DIRECTIVES:
1. According to the Rcpp tutorial, in what common datatype are all R objects stored at the C level?
2. Carry on the Rcpp tutorial from the point where it stops.

SELECTION:
——————————
The compilation process in this case is quite similar to the "pure" C++ compilation; However, instead of generating a executable file, it generates a "shared object" which R is capable to load:

Now, it is just use it:

dat<-as.matrix(read.table("mouse.txt"))
rec<-est_bc_inline(dat)
require(fields)
image.plot(rec, col=rev(tim.colors()))

A more realistic example:

##5000 markers
source("simulate_diploid_populations.R")
require(onemap)
dat.bc<-sim.pop.bc(n.ind = 250, n.mrk = 5000, ch.len = 200, missing = 0, n.ch = 1, verbose = FALSE)
dat.bc
dat.bc.t<-dat.bc$geno
system.time(rec<-est_bc_inline(dat.bc.t))
choose(5000, 2)
image.plot(rec, col=rev(tim.colors()))

Using the function sourceCpp

This approach is pretty similar to the inline. Here, instead to write a code as a string in R, we use a separated cpp file with the directive // [[Rcpp::export]].

According to Hadley Wickham's page, at the C-level, all R objects are stored in a common datatype, the SEXP, or S-expression. All R objects are S-expressions so every C function that you create must return a SEXP as output and take SEXPs as inputs. (Technically, this is a pointer to a structure with typedef SEXPREC.). Take a moment to read Wickham's page. You will see a lot of "behind the scenes" about the integration C and R, which is more or less applied to C++.

Moreover, using the sourceRcpp page, it is possible to include external header files. We will address that in the next section.

#include <Rcpp.h>

// [[Rcpp::export]]
SEXP est_bc_source(Rcpp::NumericMatrix genoR) {
  Rcpp::NumericMatrix geno(genoR);
  int n_ind = geno.nrow();
  int n_mar = geno.ncol();
  Rcpp::NumericMatrix rec(n_mar, n_mar);
  double ct;
  for (int i = 0; i < (n_mar-1); i++) 
    {
      for (int j = (i+1); j < n_mar; j++) 
	{
	  ct=0.0;
	  for(int k=0; k < n_ind; k++)
	    {
	      if(geno(k,i)!=geno(k,j))
		ct++;
	    }
	  rec(j,i)=rec(i,j)=ct/n_ind;
	}
    }
  return(rec);
}

Save the code in a file named "rcpp_source_example.cpp", for example and load the C++ code in R using

require(Rcpp)
sourceCpp("rcpp_source_example.cpp")
system.time(rec<-est_bc_source(dat.bc.t))
choose(5000, 2)
image.plot(rec, col=rev(tim.colors()))
——————————
COLLECTED DATA:
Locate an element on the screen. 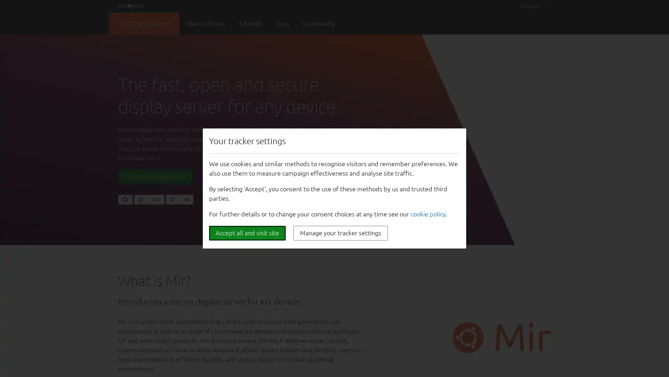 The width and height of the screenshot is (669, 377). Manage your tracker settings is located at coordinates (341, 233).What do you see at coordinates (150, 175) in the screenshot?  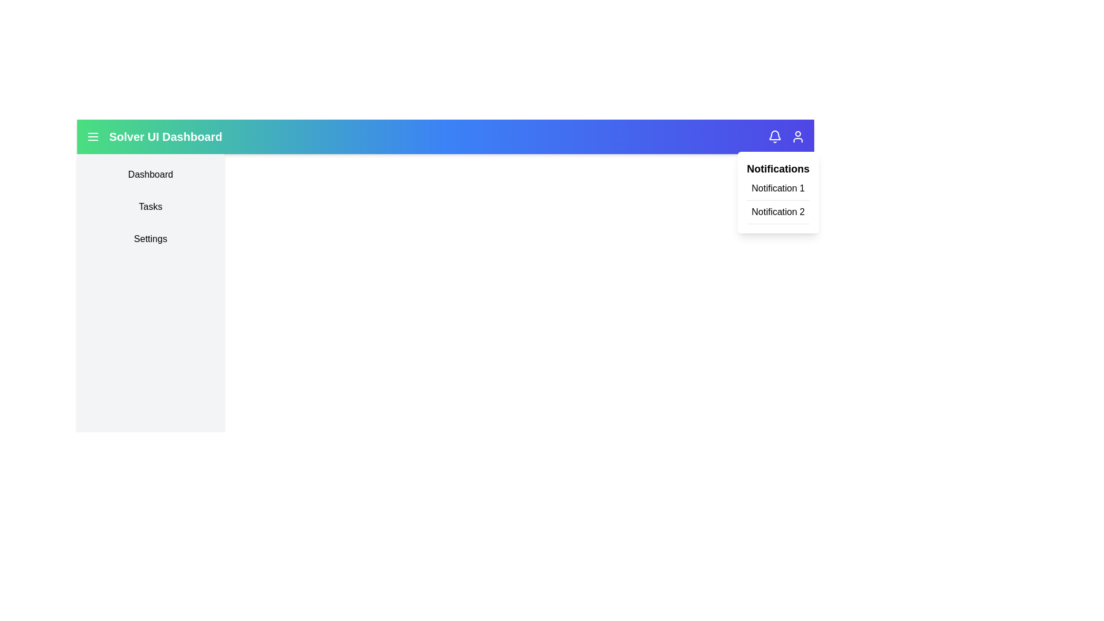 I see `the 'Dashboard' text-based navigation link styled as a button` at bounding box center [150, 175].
——————————
RESULTS OF THE EXERCISE:
1. The SEXP, or S-expression.

2.
Creating packages in R with C++ code embedded

This is the most tricky and, at the same time, most powerful way to use C++ codes in R. Here we will construct a package that computes recombination fractions in backcross, F2 and outcross experimental populations. This topic does not intent to teach how to build a package, nevertheless, if you follow the steps described here, you will be able to understand the structure and how to compile a package using R and C++.

Preliminaries

  1. Create a new empty GitHub repository and clone it into your computer.

  2. Install packages devtools and roxygen2

install.packages("devtools")
require("devtools")
devtools::install_github("klutometis/roxygen")
require(roxygen2)

###Create package structure and push it to GitHub

  1. Create the package structure. Lat us name our package rfpack.
create("rfpack")
  1. Modify DESCRIPTION file
Package: rfpack
Title: Computes recombination fraction in experimental populations
Version: 0.0.0.9000
Authors@R: person("Marcelo", "Mollinari", email = "[email protected]", role = c("aut", "cre"))
Description: Computes recombination fraction in experimental populations: backcross, F2 and outcrossing species
Depends: R (>= 3.2.2)
License: GPL (>= 3.0)
Imports: Rcpp (>= 0.12.1), onemap, fields
LinkingTo: Rcpp
  1. Now, let us push this modifications to GitHub repository. Go to the terminal and type:
$ cd ~/repos/rfpack
$ git init
$ git add .
$ git commit -m 'Initial commit'
$ git remote add origin [email protected]:mmollina/rfpack.git
$ git push -u origin master

###Inserting Cpp code 6. Create a src (source code) directory into the rfpack directory. This directory will contain the C++ source code. Also, C and FORTRAN codes could be located in this directory.

  1. In this example, I subdivided all C++ functions in several cpp files with their respective header files:
  • twopt_est_bc.cpp
  • twopt_est_f2.cpp
  • twopt_est_out.cpp
  • f2_est.cpp
  • out_est.cpp
  • utils.cpp

Let us take a look into each one of these files here. The key here is to separate functions into several files and connect them through their header files. Let us take a look at utils.cpp function:

#include <Rcpp.h>
using namespace Rcpp;
using namespace std;

Rcpp::NumericMatrix transpose_counts(Rcpp::NumericMatrix n)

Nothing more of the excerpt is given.